La motion de rejet, déposée par Julien Dive, et les présidents des groupes du socle gouvernemental au Palais-Bourbon, Laurent Wauquiez (Droite républicaine), Gabriel Attal (Ensemble pour la République), Marc Fesneau (Les Démocrates) et Paul Christophe (Horizons) a finalement été adoptée par 274 voix contre 121 (détail du scrutin à retrouver ici), avec le soutien du Rassemblement national et de l'Union des droites pour la République. 

Un "49.3 déguisé"

Les élus de gauche ont unanimement dénoncé la stratégie, qui s'apparente selon eux à un "49.3 déguisé", comme l'ont notamment déploré la présidente de la commission des affaires économiques, Aurélie Trouvé (La France insoumise), et la présidente du groupe LFI, Mathilde Panot. "C'est un précédent antidémocratique extrêmement inquiétant", a estimé cette dernière, faisant part de sa volonté de déposer, en réponse, une motion de censure spontanée à l'encontre du gouvernement.

Tweet URL

"[LR], Le parti politique arrivé dernier aux législatives de 2024 dicte désormais l'ordre du jour de l'Assemblée nationale depuis le palais du Luxembourg", a quant à elle dénoncé Mélanie Thomin (Socialistes), qui a jugé que les députés avaient été "bâillonnés" par la manœuvre. "C'est un détournement de procédure flagrant", a renchéri Delphine Batho (Ecologiste et social), dénonçant un texte "obscurantiste" qui prend la forme d'un "trumpisme à la française" en matière d'écologie.

"Si il y a un mot que la majorité a voulu éviter, c'est le mot cancer. La substance qu'ils veulent réautoriser est nocive", a pour sa part attaqué la présidente du groupe "Ecologiste et social", Cyrielle Chatelain, à l'issue de la séance. "Le sujet, c'est le scandale sanitaire qu'il y a derrière cette loi", a-t-elle pointé, insistant sur la mesure la plus controversée de cette proposition de loi, qui vise à réintroduire, à titre dérogatoire et sous conditions, un insecticide de la famille des néonicotinoïdes, l'acétamipride.

La proposition de loi contient également diverses mesures relatives au secteur agricole.
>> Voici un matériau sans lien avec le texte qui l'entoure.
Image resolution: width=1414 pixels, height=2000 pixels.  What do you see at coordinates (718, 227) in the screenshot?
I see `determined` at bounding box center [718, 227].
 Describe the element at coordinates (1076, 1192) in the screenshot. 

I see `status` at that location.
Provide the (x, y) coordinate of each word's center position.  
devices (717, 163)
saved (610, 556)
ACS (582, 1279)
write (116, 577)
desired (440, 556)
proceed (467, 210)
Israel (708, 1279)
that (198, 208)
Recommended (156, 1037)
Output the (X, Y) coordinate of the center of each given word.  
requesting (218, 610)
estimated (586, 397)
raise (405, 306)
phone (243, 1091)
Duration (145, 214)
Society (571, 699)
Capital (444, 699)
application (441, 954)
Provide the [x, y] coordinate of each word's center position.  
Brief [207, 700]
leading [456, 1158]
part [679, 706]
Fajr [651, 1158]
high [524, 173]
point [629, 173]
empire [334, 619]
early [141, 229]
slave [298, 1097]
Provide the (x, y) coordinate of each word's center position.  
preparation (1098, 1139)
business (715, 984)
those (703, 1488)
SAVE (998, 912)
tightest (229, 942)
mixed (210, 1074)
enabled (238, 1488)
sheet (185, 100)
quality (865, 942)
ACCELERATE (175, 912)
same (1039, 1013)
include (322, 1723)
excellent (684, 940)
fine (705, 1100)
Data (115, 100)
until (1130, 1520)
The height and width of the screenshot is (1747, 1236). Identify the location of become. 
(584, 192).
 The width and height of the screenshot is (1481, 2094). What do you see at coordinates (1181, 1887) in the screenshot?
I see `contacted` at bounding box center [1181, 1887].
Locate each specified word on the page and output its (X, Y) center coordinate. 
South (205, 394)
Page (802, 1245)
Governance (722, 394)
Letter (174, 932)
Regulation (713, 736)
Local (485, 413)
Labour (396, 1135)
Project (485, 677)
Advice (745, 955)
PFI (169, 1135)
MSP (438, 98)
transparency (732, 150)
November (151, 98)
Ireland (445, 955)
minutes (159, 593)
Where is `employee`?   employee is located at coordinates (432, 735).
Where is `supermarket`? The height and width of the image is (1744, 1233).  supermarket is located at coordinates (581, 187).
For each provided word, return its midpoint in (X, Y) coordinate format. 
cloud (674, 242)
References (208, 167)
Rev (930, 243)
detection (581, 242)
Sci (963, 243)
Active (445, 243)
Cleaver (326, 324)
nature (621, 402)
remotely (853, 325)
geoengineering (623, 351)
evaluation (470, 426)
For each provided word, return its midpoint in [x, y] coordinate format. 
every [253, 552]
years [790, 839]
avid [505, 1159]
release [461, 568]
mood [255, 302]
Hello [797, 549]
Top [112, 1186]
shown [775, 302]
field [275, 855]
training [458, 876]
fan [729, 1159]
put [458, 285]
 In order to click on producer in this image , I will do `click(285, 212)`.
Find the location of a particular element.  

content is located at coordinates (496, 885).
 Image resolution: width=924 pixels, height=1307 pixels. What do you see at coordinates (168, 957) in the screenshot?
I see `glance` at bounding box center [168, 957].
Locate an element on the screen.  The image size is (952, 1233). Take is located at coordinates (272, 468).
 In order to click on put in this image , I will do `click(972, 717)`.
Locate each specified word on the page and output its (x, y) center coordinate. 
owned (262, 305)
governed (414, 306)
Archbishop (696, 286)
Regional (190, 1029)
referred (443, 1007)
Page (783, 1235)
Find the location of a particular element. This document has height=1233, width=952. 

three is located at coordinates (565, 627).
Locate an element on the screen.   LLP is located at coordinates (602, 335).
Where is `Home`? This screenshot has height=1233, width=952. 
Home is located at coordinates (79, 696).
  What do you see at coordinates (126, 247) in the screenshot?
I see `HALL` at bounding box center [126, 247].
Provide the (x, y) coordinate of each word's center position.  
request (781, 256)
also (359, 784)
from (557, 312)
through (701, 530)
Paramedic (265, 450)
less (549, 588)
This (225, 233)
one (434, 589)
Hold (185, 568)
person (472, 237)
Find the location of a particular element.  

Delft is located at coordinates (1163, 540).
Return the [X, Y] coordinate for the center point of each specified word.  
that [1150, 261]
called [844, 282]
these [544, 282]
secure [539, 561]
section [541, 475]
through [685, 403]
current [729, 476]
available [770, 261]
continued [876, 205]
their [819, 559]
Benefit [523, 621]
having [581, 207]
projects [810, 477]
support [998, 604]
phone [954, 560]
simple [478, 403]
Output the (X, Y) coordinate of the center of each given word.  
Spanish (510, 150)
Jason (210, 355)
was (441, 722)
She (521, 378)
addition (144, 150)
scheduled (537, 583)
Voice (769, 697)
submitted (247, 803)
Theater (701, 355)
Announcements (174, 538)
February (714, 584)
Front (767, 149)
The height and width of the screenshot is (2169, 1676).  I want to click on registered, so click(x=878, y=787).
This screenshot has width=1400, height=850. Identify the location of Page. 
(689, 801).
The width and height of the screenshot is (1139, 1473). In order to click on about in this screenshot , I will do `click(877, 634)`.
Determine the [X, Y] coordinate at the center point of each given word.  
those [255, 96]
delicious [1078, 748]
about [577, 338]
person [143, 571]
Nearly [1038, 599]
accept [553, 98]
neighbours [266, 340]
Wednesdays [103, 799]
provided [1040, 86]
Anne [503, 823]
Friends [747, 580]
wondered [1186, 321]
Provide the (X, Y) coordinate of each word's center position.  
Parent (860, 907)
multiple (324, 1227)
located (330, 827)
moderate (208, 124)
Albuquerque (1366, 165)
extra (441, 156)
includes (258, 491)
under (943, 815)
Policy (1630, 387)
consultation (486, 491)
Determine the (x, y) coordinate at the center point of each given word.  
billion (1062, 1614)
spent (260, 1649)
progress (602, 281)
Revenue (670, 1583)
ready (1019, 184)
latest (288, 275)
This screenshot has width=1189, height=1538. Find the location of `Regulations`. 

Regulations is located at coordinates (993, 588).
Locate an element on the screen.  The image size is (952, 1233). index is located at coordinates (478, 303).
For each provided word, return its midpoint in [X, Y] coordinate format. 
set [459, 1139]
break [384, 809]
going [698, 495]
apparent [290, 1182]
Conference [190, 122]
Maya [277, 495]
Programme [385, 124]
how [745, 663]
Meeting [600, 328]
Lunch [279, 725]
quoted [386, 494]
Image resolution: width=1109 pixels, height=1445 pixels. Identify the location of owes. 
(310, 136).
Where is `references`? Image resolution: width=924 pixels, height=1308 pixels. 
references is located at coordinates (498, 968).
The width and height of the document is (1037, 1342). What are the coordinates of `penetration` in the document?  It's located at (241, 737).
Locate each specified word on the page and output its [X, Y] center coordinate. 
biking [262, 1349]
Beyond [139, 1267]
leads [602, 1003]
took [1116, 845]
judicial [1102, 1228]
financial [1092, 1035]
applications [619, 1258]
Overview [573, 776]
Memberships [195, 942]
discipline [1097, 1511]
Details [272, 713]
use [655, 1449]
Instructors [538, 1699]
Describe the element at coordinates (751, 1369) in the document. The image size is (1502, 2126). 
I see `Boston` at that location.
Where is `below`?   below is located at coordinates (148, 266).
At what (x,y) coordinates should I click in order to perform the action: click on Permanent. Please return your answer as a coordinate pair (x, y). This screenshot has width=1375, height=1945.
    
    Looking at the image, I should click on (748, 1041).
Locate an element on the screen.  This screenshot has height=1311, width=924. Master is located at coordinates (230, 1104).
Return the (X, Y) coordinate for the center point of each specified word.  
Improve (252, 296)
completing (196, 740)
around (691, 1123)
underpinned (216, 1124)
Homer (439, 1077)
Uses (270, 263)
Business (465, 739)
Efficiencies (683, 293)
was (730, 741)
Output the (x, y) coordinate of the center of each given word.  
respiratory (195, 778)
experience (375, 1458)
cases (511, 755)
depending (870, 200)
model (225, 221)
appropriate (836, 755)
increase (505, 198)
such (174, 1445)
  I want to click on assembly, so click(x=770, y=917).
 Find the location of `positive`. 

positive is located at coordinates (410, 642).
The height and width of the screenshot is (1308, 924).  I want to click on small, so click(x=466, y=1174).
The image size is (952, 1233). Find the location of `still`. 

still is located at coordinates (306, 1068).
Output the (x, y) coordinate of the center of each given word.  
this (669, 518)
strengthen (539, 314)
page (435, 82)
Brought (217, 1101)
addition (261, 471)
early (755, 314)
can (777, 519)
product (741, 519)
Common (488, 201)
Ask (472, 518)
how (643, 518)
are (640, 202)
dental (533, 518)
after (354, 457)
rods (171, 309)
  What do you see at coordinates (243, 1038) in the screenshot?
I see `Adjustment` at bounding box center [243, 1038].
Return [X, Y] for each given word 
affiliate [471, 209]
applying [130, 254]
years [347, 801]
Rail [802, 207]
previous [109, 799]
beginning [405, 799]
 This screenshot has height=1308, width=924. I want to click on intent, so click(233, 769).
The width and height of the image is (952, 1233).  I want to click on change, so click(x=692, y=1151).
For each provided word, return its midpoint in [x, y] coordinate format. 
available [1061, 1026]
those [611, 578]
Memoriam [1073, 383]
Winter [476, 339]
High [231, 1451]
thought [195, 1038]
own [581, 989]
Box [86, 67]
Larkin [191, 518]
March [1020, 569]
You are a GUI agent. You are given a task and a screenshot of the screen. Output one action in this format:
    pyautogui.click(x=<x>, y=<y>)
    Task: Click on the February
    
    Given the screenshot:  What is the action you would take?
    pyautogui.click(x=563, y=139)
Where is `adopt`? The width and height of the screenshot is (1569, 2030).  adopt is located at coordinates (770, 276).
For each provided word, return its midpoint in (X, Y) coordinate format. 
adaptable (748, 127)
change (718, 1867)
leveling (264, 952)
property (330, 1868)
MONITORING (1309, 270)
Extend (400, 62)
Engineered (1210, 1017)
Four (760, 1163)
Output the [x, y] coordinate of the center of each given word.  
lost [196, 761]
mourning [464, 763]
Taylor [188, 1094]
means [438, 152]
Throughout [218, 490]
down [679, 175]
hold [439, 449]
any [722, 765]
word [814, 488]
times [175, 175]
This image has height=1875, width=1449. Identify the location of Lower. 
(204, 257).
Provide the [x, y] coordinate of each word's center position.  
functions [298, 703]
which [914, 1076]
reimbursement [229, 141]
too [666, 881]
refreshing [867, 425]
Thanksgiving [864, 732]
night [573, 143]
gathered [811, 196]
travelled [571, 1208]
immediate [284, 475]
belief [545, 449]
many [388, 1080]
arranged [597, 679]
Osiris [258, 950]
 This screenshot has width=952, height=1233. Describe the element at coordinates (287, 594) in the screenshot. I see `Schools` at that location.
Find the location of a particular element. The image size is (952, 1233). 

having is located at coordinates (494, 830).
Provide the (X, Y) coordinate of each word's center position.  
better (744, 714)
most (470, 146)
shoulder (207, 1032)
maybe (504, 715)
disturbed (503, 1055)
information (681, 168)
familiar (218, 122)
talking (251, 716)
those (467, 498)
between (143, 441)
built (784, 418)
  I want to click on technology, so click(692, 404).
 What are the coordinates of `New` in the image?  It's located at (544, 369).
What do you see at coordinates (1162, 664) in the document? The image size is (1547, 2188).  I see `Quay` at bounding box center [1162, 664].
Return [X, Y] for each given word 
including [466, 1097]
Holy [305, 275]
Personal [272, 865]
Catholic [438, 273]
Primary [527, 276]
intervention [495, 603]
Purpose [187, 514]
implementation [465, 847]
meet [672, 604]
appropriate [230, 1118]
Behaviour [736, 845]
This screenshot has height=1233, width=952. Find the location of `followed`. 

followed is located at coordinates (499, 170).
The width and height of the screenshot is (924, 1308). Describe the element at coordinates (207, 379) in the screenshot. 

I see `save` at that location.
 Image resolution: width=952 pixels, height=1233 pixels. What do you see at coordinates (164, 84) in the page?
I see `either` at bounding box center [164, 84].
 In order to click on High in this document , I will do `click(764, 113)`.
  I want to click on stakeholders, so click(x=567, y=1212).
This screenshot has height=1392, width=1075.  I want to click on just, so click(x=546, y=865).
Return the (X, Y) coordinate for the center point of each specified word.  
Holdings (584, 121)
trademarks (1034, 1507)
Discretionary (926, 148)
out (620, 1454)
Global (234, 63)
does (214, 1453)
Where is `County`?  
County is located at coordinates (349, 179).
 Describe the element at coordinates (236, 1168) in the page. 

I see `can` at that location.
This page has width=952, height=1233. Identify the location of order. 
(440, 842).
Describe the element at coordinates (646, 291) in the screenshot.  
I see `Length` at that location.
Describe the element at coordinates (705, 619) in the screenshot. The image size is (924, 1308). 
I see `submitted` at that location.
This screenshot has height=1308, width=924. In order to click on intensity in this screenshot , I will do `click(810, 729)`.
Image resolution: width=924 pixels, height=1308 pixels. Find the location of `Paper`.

Elle prévoit notamment la mise en place d'une présomption d'intérêt général majeur pour les retenues de stockage d'eau à vocation agricole. Si la commission mixte paritaire qui sera convoquée prochainement est conclusive, l'accord qui aura été trouvé sera soumis à l'ensemble des députés et des sénateurs, qui ne pourront pas l'amender. Et si cet accord est approuvé par les deux Chambres du Parlement, le texte sera définitivement adopté. Ultime recours, ses opposants pourront cependant encore saisir le Conseil constitutionnel.